WHAT YOU HAVE TO DO - Please extract the records from the line with "mark help button" up to and including the line with "should pyautogui.click(x=607, y=29).", and repeat those lines exactly.

# Start of SUPPLIED ENTRIES

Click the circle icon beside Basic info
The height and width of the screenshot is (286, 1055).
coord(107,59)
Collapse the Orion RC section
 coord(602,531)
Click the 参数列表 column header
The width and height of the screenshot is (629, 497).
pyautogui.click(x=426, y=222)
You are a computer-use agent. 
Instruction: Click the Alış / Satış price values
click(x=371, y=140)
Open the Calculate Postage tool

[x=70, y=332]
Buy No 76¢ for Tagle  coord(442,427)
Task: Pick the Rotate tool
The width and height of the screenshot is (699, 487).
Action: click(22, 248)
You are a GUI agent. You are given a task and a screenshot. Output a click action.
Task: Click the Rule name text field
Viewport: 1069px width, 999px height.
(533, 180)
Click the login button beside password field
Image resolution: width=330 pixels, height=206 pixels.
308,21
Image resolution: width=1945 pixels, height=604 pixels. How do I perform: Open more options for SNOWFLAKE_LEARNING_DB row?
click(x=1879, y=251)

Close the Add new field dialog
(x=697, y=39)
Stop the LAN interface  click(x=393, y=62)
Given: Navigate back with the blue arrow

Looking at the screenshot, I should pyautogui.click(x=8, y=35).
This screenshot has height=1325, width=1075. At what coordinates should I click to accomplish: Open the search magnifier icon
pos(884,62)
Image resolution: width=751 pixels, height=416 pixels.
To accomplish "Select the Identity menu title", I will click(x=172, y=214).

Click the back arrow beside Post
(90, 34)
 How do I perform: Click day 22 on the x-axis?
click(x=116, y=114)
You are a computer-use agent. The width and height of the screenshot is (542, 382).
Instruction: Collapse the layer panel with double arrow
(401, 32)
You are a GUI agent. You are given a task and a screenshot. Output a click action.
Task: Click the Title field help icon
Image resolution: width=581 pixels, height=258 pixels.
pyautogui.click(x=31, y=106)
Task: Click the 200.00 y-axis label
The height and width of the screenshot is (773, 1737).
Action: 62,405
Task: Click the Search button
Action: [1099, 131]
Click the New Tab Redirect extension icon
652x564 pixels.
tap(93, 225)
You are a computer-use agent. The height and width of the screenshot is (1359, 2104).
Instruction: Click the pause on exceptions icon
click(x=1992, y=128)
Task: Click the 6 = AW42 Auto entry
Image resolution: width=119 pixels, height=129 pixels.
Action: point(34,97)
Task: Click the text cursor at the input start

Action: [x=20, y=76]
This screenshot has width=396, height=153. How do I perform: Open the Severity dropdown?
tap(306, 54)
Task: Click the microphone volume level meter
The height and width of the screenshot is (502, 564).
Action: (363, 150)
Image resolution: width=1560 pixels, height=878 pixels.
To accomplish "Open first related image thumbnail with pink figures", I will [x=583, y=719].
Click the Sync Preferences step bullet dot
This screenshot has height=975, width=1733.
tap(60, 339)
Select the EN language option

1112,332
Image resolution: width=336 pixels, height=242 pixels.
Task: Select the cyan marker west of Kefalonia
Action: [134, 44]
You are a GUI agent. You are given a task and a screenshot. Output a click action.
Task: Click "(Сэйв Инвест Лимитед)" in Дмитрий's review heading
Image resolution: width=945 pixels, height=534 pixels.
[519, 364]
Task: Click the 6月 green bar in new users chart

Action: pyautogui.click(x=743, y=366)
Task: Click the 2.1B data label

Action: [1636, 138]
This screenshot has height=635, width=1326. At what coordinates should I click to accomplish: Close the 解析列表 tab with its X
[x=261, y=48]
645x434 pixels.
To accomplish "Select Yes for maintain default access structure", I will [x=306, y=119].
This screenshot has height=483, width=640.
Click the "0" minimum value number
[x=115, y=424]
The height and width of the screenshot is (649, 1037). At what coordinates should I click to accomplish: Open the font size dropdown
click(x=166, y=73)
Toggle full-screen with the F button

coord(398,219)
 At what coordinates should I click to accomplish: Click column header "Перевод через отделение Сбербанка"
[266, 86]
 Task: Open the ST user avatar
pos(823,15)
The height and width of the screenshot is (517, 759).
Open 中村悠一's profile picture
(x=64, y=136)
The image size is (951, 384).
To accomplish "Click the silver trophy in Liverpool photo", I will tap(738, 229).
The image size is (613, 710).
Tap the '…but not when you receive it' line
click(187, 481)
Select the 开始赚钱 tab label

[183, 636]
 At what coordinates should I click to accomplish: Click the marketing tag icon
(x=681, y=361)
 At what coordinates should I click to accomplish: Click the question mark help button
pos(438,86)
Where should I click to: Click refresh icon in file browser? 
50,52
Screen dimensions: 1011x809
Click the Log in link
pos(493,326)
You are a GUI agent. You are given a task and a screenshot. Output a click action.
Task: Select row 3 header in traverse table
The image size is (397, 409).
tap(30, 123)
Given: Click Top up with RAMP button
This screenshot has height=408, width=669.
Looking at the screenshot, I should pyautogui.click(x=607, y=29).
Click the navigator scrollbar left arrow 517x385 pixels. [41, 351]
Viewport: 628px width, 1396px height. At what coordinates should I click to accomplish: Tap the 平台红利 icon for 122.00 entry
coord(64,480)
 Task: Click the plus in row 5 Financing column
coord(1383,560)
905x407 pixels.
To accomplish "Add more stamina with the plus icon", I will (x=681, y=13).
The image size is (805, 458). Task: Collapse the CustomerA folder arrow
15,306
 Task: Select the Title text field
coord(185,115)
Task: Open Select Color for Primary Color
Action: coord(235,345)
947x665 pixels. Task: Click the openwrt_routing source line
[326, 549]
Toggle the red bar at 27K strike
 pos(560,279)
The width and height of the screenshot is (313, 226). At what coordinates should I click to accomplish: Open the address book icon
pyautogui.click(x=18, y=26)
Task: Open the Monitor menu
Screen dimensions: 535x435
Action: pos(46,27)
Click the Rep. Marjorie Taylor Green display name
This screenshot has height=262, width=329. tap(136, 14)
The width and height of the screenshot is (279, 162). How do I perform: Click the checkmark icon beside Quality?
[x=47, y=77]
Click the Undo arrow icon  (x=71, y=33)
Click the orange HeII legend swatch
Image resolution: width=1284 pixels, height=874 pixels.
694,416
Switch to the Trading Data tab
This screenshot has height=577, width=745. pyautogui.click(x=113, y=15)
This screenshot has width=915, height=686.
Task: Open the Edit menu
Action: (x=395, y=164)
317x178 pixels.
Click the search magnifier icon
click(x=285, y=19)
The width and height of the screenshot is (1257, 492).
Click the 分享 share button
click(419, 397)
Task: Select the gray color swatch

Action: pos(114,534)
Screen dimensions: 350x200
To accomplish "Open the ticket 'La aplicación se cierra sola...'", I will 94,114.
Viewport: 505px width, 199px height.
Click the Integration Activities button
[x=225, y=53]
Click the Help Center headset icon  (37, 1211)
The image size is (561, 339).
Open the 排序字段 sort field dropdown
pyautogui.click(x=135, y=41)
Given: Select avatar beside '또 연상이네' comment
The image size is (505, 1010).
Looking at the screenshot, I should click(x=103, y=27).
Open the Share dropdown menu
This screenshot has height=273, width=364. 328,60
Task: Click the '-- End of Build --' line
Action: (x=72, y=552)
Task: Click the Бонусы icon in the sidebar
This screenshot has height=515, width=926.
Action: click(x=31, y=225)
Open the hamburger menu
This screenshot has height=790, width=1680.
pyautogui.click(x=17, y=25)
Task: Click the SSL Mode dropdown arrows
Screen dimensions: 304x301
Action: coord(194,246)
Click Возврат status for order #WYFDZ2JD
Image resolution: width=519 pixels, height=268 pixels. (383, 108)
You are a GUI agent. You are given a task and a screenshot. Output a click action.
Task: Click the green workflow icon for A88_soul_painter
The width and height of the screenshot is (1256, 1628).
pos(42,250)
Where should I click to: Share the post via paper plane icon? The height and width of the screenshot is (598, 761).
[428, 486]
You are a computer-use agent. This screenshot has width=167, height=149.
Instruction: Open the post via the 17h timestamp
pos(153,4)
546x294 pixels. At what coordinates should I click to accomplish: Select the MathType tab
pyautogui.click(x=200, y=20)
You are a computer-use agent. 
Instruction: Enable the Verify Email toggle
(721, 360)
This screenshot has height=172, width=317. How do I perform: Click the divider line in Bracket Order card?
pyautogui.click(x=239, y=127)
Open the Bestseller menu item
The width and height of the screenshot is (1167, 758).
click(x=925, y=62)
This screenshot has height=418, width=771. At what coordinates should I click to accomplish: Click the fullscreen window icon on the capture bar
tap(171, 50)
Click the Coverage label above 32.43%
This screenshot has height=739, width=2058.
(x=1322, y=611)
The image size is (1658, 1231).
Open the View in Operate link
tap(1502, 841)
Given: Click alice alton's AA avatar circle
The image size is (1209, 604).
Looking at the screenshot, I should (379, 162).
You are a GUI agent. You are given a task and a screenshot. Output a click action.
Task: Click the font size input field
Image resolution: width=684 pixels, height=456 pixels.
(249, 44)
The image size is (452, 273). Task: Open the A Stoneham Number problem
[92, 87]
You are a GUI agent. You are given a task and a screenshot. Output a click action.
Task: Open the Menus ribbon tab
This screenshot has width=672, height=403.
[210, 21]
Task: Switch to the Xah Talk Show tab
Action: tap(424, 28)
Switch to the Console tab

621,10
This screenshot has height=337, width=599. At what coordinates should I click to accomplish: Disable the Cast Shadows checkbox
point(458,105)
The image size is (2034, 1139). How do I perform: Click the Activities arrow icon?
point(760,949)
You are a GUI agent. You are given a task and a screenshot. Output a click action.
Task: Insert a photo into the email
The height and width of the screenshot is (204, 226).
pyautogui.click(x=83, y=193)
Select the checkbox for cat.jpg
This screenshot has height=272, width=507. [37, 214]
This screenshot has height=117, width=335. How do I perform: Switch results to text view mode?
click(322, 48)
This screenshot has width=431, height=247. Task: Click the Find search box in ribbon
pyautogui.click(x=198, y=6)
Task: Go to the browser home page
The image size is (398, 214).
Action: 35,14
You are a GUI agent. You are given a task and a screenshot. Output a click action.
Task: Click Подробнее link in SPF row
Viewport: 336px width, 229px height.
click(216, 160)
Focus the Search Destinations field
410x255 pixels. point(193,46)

# End of SUPPLIED ENTRIES

FINAL ANSWER -
 At what coordinates should I click to accomplish: Click the question mark help button
pos(438,86)
Where should I click to: Click refresh icon in file browser? 
50,52
Screen dimensions: 1011x809
Click the Log in link
pos(493,326)
You are a GUI agent. You are given a task and a screenshot. Output a click action.
Task: Select row 3 header in traverse table
The image size is (397, 409).
tap(30, 123)
Given: Click Top up with RAMP button
This screenshot has height=408, width=669.
Looking at the screenshot, I should pyautogui.click(x=607, y=29).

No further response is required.